21 Century Leadership

Maureen Chiquet, former global CEO of Chanel and author of Beyond the Label: Women, Leadership and Success on Your Own Terms, argues that businesses will succeed now and in the future only if they cultivate “21 Century leaders” who have these progressive leadership traits.

“Why should we separate art from business, feelings from logic, intuition from judgment?” she asks. “Who decided you can’t be determined and flexible, introspective and attuned, mother and top executive? And where does it state standing unflinchingly in your vulnerability, embracing your femininity, won’t make you stronger?”

In today’s workplace, the most successful leaders are those who collaborate; ask for help when they need it; have enough humility to hire the talent they need (not in their own likeness); and nurture open, diverse and inclusive workplaces where everyone can be their authentic selves and succeed at every level.

Why Now?

Why are these leadership traits even more critical to business success now than they were when I had my a-ha career moment? Our workplaces are being rapidly reshaped by our youngest employees and emerging leaders. They are a technology-enabled generation, who voice their opinions on social media — and now they want to be heard in the workplace. Our employees walk in the door talking about the social and political headlines. They want to — need to — talk about what happened in Charlottesville, about #metoo, about the gender opportunity gap and how it’s wider for women of color. They want to bring their authentic selves to work — and companies who recognize the business value of diversity of thought need them to do so.

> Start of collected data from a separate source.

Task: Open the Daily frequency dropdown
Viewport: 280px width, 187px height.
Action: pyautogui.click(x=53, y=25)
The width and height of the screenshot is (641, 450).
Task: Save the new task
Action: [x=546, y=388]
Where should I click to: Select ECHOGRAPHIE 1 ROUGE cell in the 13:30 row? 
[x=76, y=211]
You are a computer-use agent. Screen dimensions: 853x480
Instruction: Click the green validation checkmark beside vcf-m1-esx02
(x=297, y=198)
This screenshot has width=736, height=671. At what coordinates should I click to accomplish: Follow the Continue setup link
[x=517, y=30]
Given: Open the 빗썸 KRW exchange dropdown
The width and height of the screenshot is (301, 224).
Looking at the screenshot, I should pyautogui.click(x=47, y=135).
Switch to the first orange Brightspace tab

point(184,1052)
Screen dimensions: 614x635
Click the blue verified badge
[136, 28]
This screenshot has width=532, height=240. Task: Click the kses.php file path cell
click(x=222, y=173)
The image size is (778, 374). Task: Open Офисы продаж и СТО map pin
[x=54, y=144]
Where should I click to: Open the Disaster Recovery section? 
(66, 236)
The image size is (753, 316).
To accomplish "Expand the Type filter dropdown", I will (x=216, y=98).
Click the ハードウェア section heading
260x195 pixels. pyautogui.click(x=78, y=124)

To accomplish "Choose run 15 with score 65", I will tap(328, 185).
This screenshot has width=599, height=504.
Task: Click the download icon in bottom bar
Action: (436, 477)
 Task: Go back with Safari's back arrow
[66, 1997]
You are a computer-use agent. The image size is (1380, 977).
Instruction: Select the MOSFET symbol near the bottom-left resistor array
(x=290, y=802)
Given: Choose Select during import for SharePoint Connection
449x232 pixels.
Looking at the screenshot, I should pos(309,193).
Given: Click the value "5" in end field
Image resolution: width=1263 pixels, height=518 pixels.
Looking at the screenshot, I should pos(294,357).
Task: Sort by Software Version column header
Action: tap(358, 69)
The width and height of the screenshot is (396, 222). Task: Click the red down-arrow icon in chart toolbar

Not long ago, employees were cautioned not to talk about politics or religion. Most c-suite leaders saw race, gender, sexuality and other social and cultural topics as lawsuits waiting to happen. Today our c-suite leaders must provide open forums where employees can address topics like gender diversity, the opportunity gap and institutional bias.

CEOs can no longer sit isolated in the c-suite wing. They need to be better communicators, show more empathy and model behaviors that will create a more diverse, inclusive workplace.

When I received the feedback that I was “too motherly,” it was given and perceived as a career-stifling trait — I was too feminine in my leadership style. But now, I realize it describes my strongest leadership traits. Good mothers are successful multitaskers who are nurturing and generous with their time. They’re the problem-solving glue that keeps it all together.

I have realized, humbly, that I need to hire people who are smarter than I am, have more expertise than I do in certain areas and who have different ideas and perspectives.

It’s time to stop thinking of women’s leadership — of “feminine” leadership traits — as lesser than.

Gender diversity and equality in the workplace isn’t a program to be solved. It’s a solution to businesses’ most pressing problems.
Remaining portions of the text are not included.